Au Québec comme ailleurs, le nombre de travailleurs autonomes est en augmentation constante. De plus en plus d’entreprises privilégie le recours à des consultants plutôt que de procéder à l’embauche de nouveaux salariés. En plein essor, le mouvement international d'espaces de travail partagé (mieux connu sous son appellation anglophone, coworking space) constitue une réponse à cette nouvelle réalité.
Fait à souligner, le coworking se veut une nouvelle forme d’organisation qui ne s’arrête pas au simple partage des coûts pour l’occupation d’un espace de travail. Le coworking participe d’un mouvement organisé en réponse à un nouveau contexte en matière d’organisation du travail. Il réunit des professionnels obligés de travailler depuis leur résidence, des consultants ou des représentants appelés à voyager fréquemment et à travailler seuls. Le coworking rassemble donc des individus qui travaillent généralement indépendamment les uns des autres, mais qui partagent un ensemble des valeurs et qui souhaitent profiter des occasions de réseautage et de maillage qu’offrent ces lieux ainsi que de la présence d’individus actifs dans des secteurs d’activités très variés.
À l’instar de la plupart des autres initiatives semblables mises en place en Europe, aux Etats-Unis et au Canada, ECTO offre un environnement idéal que ce soit pour des activités liées au travail, aux échanges ou à la socialisation.

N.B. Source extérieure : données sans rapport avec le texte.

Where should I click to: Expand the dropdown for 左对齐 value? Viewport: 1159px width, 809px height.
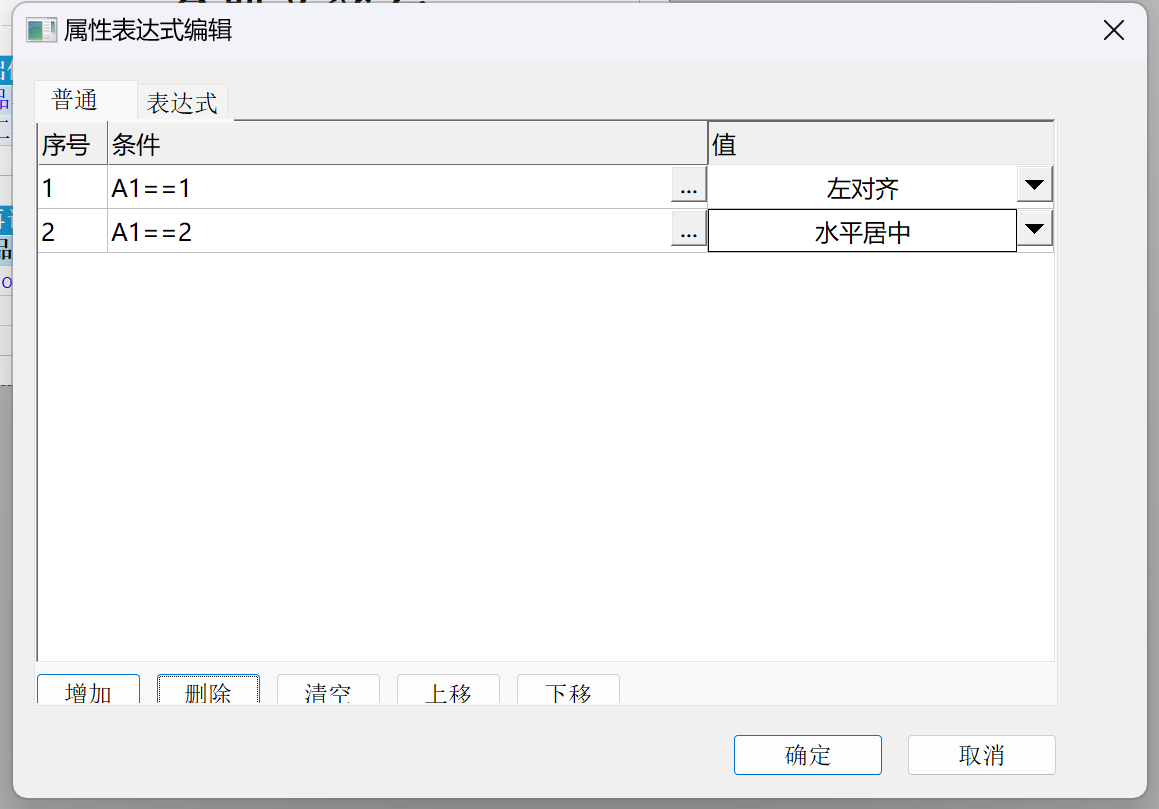(x=1035, y=185)
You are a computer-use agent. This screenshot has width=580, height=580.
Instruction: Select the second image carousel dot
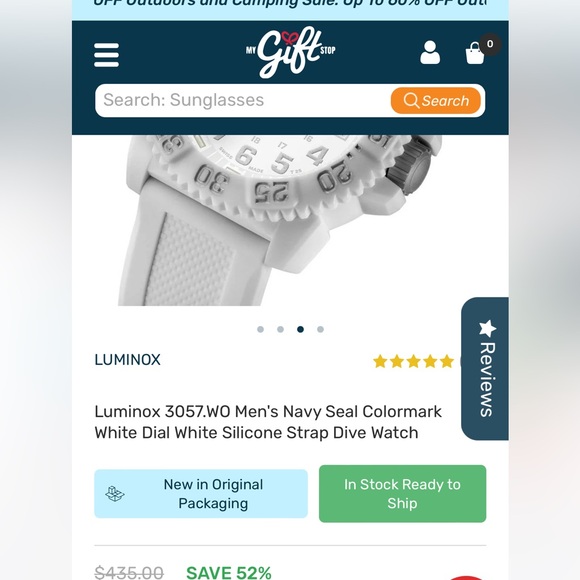[x=280, y=329]
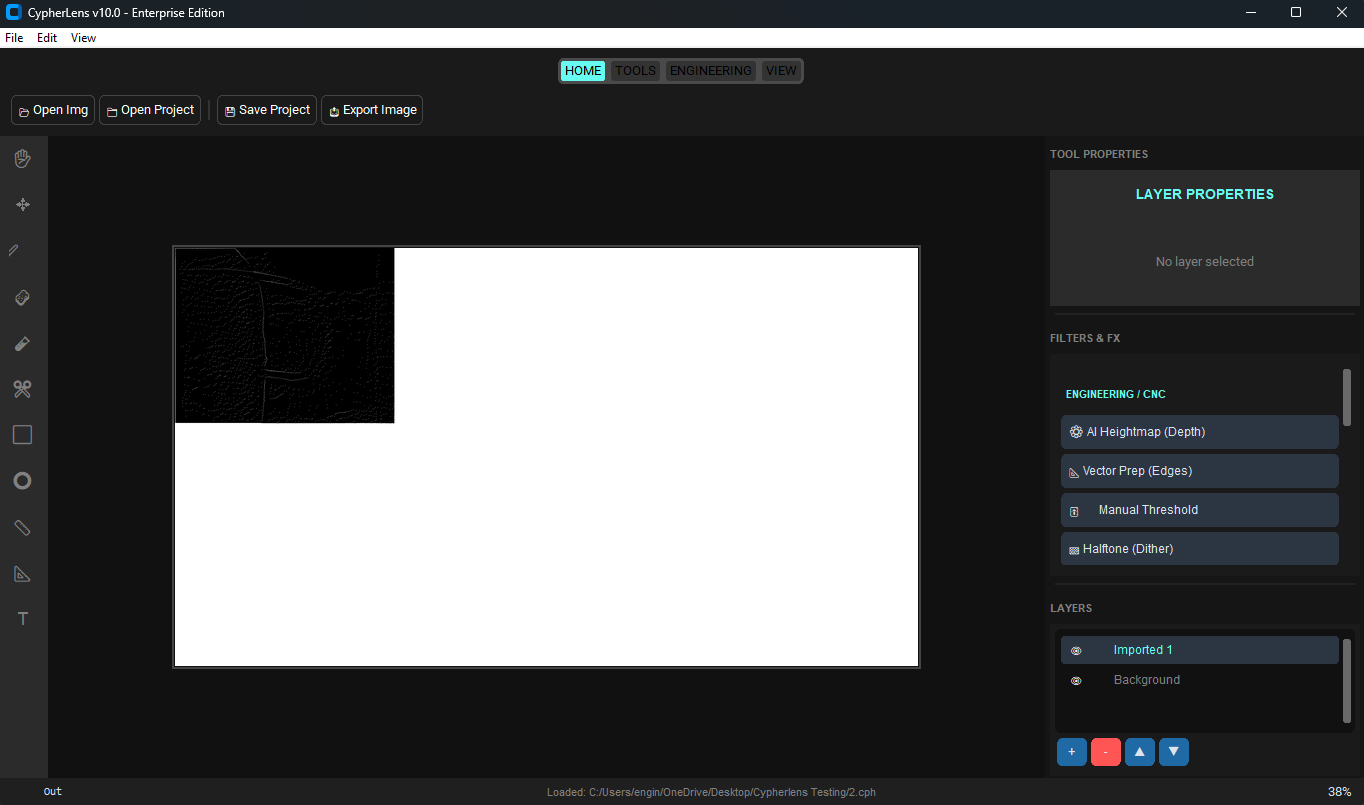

Alors que certains coworkings spaces accueillent une majorité d’individus actifs dans un domaine professionnel précis, ECTO est ouvert aux travailleurs et professionnels de tous les secteurs (culture, arts, apprentissage, nouvelles technologies, etc.), favorisant ainsi la richesse et la diversité des expériences.
Le projet ECTO s’inscrivant dans une pespective d’économie sociale, ses membres ont privilégié la formule coopérative.